Records provided
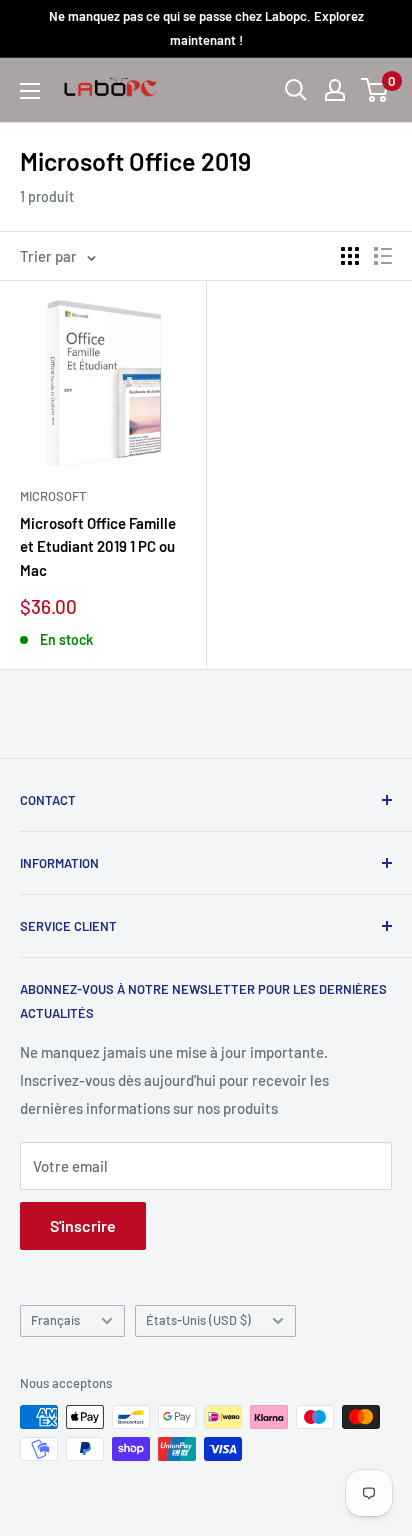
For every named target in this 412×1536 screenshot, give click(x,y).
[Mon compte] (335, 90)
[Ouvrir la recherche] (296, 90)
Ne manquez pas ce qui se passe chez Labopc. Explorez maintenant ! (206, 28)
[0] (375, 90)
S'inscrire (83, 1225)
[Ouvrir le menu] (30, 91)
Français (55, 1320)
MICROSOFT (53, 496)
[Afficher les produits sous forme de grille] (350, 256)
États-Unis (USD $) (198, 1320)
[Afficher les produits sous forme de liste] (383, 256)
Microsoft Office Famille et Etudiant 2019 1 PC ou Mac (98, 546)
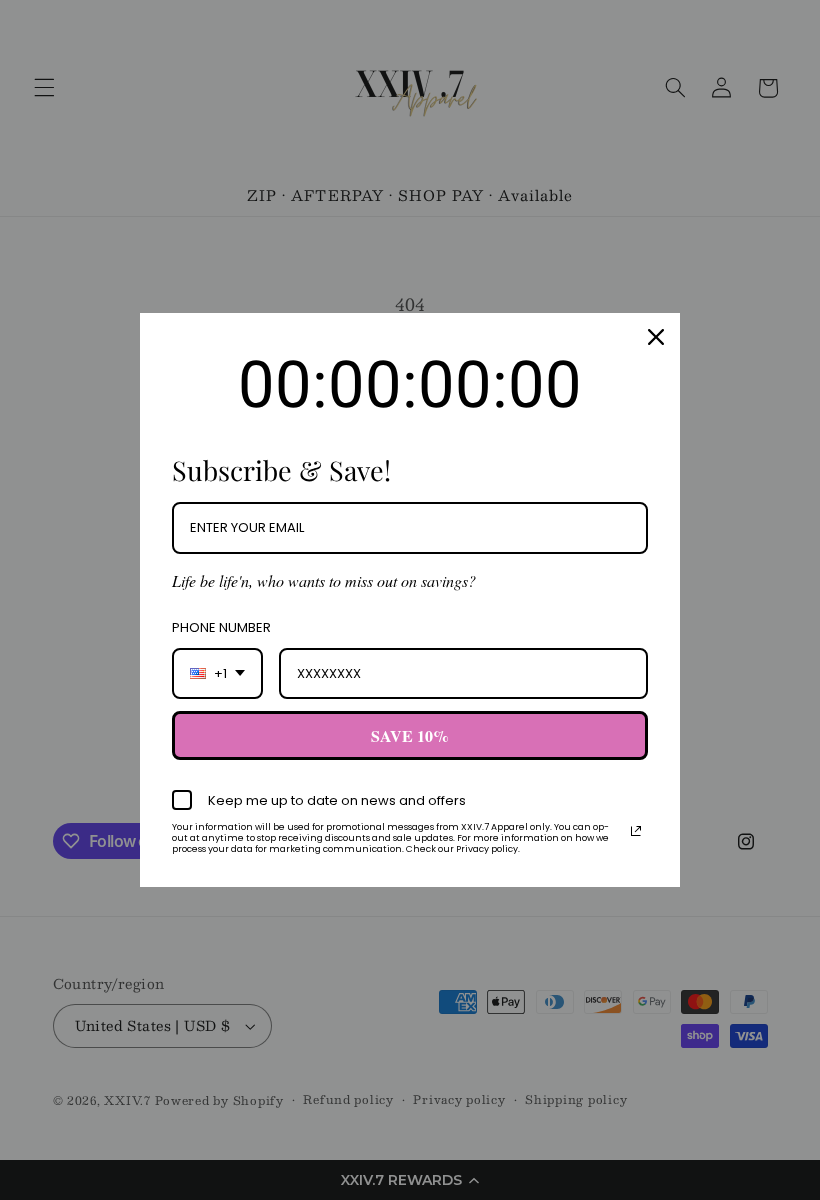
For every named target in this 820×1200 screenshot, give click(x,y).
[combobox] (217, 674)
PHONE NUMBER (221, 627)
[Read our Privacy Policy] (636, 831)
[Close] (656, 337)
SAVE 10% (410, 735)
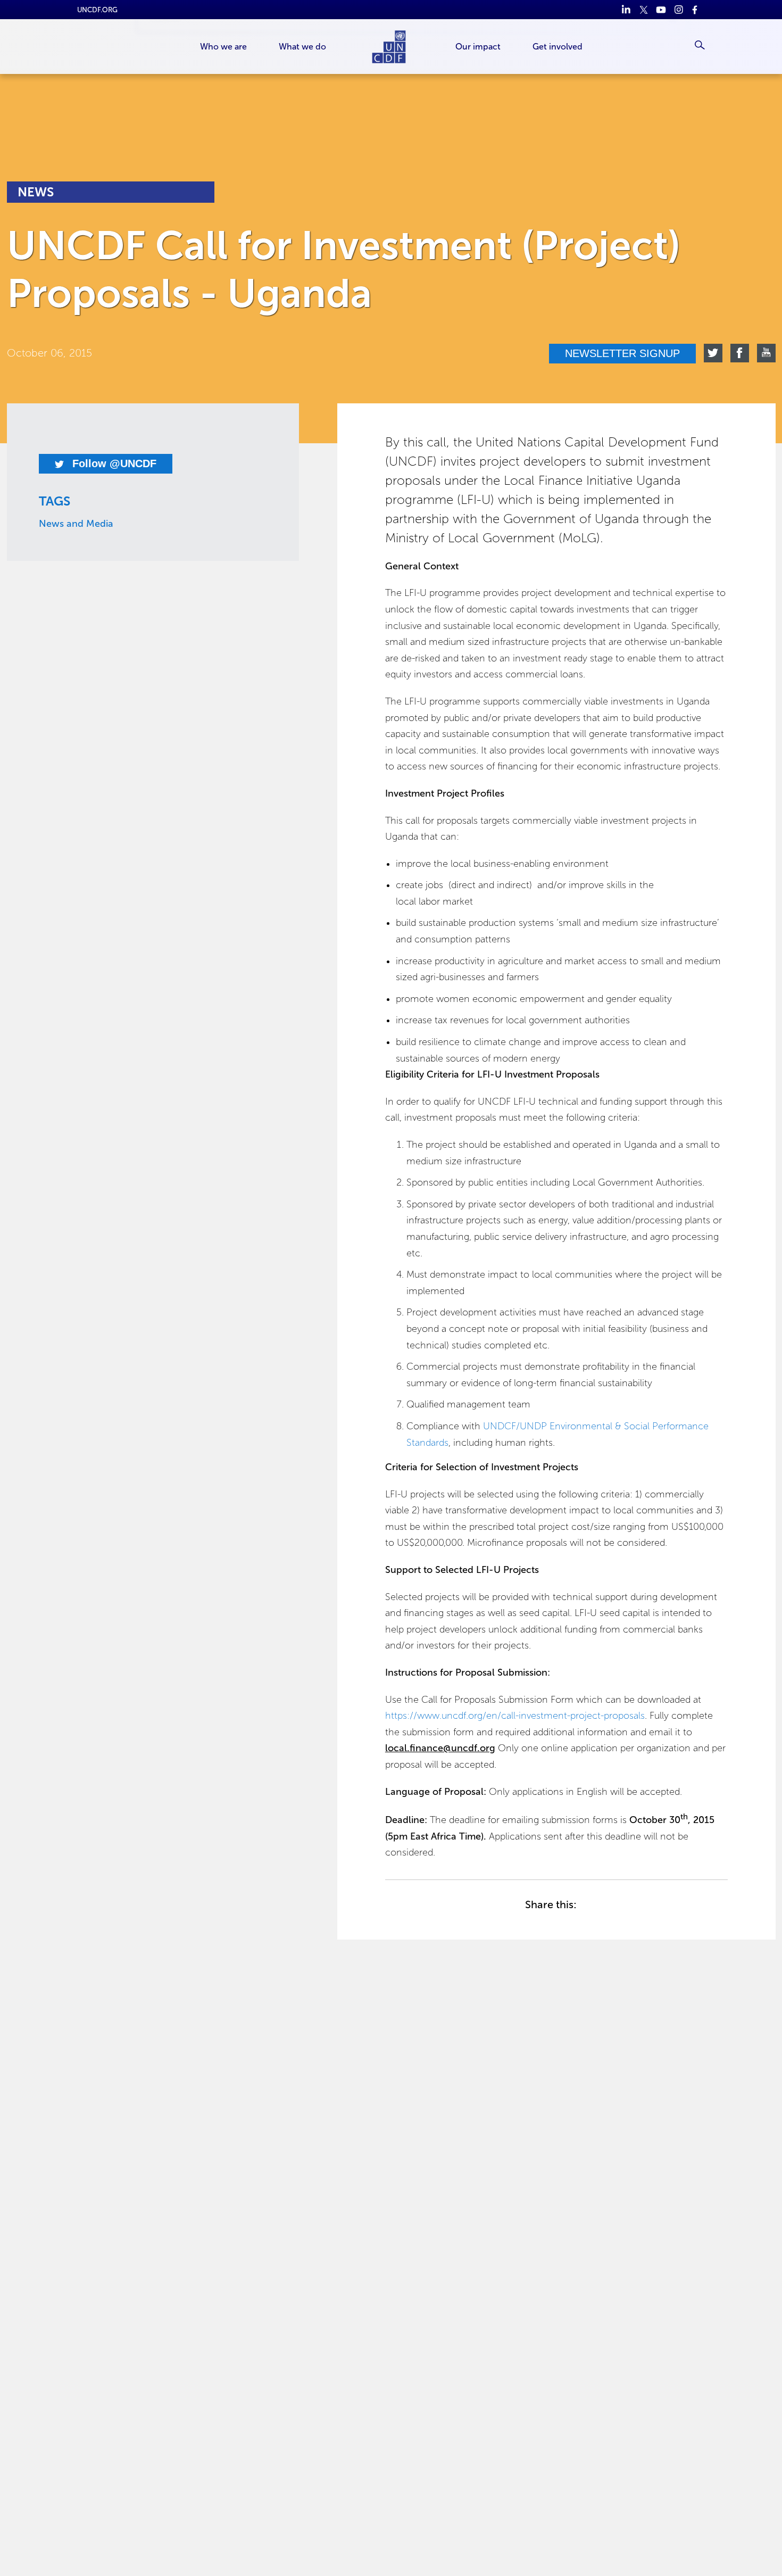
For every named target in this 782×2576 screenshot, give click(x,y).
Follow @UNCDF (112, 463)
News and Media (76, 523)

Assignment
Write out exactly the lines from the line with "For every named target in this 782×2576" to the close of the listing above, including both of those lines.

Expected output
For every named target in this 782×2576 screenshot, give click(x,y).
Follow @UNCDF (112, 463)
News and Media (76, 523)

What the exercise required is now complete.